* AIM OF THE TASK
A single number is wanted: how many lines of the data include the string "computer".

*** DATA ***

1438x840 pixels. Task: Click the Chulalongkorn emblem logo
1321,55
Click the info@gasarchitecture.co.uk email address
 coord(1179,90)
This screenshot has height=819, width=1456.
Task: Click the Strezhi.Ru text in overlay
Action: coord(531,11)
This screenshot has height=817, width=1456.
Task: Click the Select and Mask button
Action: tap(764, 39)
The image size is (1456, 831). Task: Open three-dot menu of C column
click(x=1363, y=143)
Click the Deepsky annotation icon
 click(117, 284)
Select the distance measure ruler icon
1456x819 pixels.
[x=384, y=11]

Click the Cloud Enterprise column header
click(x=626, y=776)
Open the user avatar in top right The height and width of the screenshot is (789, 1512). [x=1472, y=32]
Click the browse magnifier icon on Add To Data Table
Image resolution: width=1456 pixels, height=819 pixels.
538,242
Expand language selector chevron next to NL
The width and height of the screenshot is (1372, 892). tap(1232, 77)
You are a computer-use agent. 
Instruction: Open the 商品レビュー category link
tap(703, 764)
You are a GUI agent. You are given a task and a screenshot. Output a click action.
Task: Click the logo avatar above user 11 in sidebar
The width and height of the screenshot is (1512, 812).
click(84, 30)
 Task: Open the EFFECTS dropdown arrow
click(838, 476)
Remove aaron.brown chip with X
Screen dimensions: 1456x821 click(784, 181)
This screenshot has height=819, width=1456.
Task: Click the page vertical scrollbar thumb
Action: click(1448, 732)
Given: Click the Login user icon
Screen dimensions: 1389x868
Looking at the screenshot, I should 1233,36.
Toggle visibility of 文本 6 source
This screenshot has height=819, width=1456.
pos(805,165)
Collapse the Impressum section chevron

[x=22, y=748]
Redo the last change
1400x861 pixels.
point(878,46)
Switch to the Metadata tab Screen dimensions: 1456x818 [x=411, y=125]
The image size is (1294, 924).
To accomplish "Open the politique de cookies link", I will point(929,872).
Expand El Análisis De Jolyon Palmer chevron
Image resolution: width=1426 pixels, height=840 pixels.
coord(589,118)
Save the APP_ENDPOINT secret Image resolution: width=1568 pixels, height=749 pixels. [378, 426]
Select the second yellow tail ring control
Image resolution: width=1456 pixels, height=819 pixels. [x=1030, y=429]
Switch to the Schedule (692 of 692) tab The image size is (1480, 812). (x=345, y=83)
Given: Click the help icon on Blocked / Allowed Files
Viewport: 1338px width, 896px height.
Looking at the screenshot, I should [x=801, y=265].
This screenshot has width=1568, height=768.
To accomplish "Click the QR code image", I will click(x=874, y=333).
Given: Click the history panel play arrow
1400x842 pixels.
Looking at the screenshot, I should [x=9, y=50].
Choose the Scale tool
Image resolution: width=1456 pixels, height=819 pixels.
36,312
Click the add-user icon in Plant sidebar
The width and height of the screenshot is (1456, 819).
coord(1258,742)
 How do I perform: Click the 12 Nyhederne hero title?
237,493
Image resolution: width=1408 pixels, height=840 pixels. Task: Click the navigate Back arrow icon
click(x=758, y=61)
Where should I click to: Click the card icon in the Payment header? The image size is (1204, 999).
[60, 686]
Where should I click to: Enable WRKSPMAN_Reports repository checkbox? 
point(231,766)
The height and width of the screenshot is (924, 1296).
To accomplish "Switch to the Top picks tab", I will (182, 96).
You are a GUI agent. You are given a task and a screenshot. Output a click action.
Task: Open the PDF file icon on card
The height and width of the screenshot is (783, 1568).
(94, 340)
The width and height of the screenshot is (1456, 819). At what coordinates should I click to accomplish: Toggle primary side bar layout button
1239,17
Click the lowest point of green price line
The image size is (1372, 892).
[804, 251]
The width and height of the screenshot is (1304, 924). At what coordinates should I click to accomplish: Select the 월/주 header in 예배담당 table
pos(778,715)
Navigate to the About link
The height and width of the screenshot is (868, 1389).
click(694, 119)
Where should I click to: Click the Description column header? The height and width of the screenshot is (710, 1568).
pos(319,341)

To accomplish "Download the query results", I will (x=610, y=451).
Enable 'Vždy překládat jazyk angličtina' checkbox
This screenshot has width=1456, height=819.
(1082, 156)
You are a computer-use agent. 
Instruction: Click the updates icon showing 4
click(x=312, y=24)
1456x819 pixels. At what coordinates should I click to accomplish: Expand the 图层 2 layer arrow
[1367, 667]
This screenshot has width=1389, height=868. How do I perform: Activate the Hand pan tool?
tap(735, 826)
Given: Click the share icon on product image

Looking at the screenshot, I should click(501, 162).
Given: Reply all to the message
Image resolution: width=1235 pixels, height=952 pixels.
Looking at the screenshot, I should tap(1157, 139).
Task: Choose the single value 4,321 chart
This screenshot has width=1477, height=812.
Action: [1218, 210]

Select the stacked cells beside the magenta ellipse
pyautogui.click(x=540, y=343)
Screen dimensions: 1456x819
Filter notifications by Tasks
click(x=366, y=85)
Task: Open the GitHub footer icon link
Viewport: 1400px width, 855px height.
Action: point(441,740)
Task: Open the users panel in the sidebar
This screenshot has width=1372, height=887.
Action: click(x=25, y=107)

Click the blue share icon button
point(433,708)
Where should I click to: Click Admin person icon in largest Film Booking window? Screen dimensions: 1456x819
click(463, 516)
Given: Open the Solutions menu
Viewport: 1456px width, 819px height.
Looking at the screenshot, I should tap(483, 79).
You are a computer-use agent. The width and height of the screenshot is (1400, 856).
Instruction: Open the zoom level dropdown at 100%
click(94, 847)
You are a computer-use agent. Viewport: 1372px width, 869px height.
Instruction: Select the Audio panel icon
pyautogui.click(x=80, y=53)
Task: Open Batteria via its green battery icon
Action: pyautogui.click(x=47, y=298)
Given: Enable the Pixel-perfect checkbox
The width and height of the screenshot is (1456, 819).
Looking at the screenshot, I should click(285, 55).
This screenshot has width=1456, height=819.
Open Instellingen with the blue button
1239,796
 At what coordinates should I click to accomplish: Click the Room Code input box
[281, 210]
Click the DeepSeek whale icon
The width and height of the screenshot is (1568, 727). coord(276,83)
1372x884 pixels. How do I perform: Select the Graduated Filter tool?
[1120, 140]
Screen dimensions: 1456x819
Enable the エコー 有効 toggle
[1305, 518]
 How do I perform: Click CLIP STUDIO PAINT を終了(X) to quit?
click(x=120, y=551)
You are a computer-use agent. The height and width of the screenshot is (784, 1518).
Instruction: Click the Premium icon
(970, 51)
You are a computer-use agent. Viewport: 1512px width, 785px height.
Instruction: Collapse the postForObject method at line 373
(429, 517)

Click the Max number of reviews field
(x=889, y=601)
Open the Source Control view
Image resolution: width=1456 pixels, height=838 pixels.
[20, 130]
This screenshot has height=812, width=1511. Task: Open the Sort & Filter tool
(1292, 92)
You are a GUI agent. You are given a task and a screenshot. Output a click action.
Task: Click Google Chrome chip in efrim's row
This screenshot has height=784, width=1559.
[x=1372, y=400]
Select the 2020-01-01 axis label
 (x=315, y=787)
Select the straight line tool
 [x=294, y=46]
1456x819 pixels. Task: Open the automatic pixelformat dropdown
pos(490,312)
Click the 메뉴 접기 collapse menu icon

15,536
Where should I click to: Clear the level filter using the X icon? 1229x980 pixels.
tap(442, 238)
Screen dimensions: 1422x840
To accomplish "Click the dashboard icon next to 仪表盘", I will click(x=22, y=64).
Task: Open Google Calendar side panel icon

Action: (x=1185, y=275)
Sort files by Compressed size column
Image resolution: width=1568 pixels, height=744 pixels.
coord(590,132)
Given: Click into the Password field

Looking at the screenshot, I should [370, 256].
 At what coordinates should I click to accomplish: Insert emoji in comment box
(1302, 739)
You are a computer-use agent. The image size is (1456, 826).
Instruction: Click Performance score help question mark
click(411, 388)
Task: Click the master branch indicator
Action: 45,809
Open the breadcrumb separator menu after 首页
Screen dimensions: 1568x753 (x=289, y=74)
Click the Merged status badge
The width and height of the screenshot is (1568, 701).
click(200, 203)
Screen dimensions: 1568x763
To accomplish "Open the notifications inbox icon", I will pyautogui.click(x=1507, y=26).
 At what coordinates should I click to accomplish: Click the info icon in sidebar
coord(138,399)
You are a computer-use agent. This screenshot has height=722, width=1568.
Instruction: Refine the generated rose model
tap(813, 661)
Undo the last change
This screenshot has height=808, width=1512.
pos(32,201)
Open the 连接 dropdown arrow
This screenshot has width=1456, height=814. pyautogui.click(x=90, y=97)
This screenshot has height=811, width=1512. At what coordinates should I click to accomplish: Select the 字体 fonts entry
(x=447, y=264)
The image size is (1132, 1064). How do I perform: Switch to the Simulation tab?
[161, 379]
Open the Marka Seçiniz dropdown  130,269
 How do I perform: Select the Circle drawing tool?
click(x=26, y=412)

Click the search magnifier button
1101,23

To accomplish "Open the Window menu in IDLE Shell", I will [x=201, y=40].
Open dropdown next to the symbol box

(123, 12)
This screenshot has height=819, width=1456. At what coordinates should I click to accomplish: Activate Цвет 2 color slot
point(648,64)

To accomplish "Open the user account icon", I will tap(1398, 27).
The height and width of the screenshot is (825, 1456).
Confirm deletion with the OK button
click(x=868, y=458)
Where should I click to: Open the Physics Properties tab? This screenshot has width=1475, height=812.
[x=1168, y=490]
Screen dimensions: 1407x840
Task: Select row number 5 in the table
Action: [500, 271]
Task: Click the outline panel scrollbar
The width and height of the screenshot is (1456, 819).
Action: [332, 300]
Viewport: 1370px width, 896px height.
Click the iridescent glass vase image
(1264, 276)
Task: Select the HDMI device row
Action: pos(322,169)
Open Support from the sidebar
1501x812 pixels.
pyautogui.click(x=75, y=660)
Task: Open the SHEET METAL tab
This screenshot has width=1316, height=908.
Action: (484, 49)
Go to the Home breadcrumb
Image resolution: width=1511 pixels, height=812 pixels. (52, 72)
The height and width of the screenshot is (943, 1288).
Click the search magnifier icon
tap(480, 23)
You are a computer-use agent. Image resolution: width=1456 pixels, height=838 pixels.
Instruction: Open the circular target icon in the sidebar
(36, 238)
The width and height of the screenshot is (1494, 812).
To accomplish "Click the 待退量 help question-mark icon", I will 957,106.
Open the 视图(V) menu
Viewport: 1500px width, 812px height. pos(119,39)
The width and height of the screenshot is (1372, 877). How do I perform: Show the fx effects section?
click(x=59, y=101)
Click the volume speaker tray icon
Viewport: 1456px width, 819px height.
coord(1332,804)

*** End of DATA ***

* RESPONSE AREA
9